If that description reminded you a little of Michelangelo Antonioni, the barren limbo of Finnis Terrea’s coastline will resonate even more strongly with such associations, with disjunctive editing patterns, rising mists, and unforgiving landscapes. Its quartet of characters kicks off their labor exile by accidentally dashing their last bottle of cheap wine against the rocks, an event they dwell on and argue over for several minutes. Lacking the jingoistic glamour Mother Russia bestowed on the diamond expedition of Letter Never Sent, the proletarian nobility of Luchino Visconti’s La Terra Trema, or the Gaelic lyricism of Michael Powell’s The Edge of the World, these outliers are charged with the most pathetic mission of all: to gather seaweed for profit. They do so against massive faces of earth and sea, which silently humiliate the men’s scurrying progress. Here, Epstein displays a knack for comical, Chuck Jones-esque geometry/geology, even when capricious fate takes a hand.
The correlation between the impassive, protean sea and the willful emotions of mortal men and women would crystallize in his late masterpiece, 1947’s La Tempestaire, a 22-minute short that might be the last gasp of silent-film expressionism—or the last laugh. It’s also got family roots with the surrealists, as it was Epstein’s custom to pay no mind to the boundaries separating zones of dreaming and waking. An oddity, filmed on Brittany’s Belle Île (his Monument Valley), that overcomes the viewer with its hypnotic rhythms and visual incantations, La Tempestaire largely consists of an elaborate tidal montage: breakers, whitecaps, and surges, incited by a simple premise of a lonely girl who wishes no harm should befall her seafaring husband. Here, trite symbolic interpretation fails as the rolling surf thwarts all attempts at decryption, betraying no signs, answering no questions.
Technique aside, what separates Epstein’s work from the bulk of narrative shorts and features is that, despite the fact that the recurring “man vs. nature” conflict seems to suggest that Epstein liked nothing better than to prod his audiences with some moralistic lancet, or that his fables carry a bonus lesson about our own mortality and insignificance, that’s just not the case.
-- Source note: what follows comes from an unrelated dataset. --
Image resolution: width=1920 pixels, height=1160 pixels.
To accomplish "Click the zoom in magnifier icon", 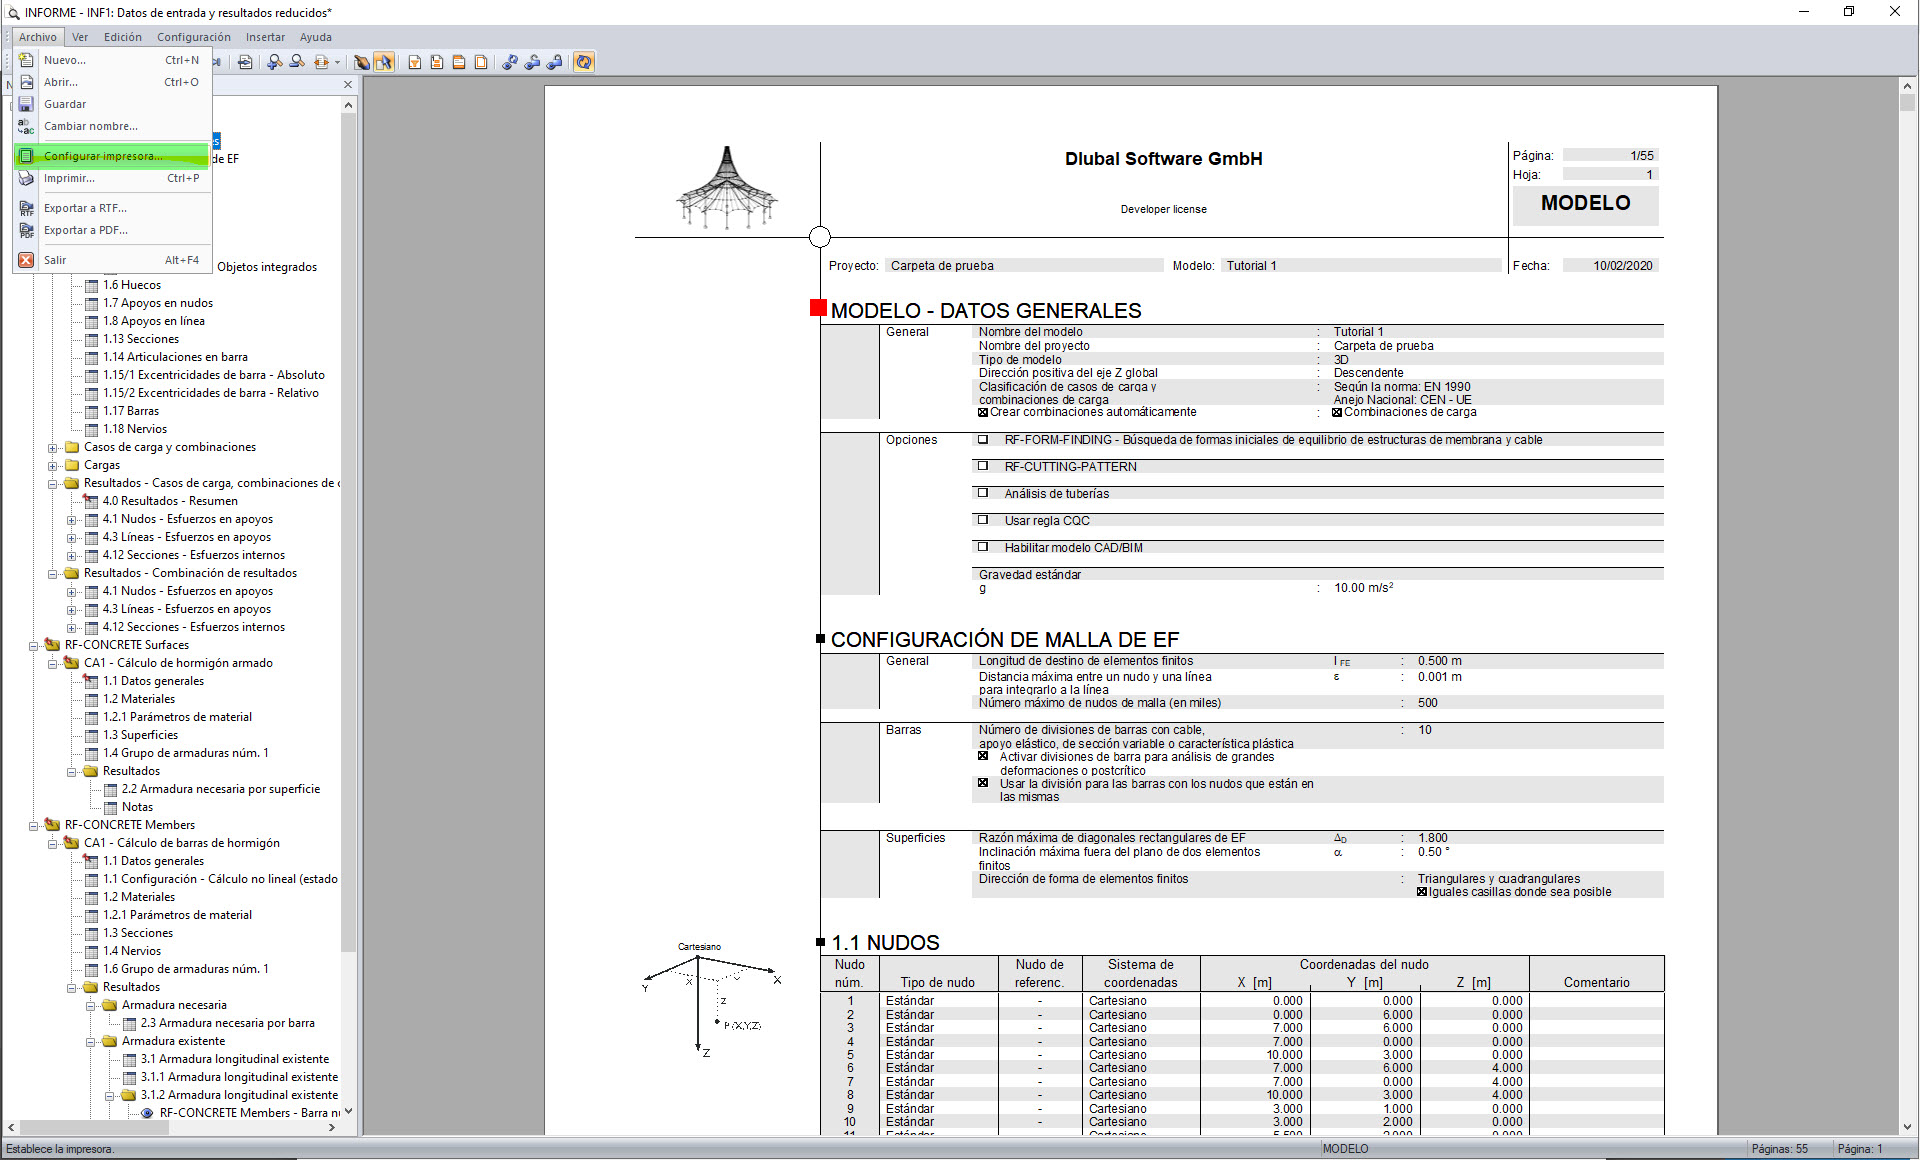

The Epstein that emerges from biographical data, as well as the films themselves, was a man who took playful experimentation very seriously. Rather than wield the pedagogical whip, Epstein preferred to keep the viewer busy by images that urged contemplation, and cutting that compelled reassessment. There’s a quality of tenuous, productive uncertainty to Epstein’s montage, a tone of “let’s see what will happen” that may seem strange to those accustomed to rating master filmmakers very high on unbreachable confidence. But these “guesses” were always underwritten by uncanny intuition, borne of impassioned learning and theory, past trial and error, and the discovery that some kind of physical-spiritual nexus existed on and off Brittany’s coast. Countless of his successors owe him a substantial debt—which means, if he was just guessing the whole time, he was really good at it.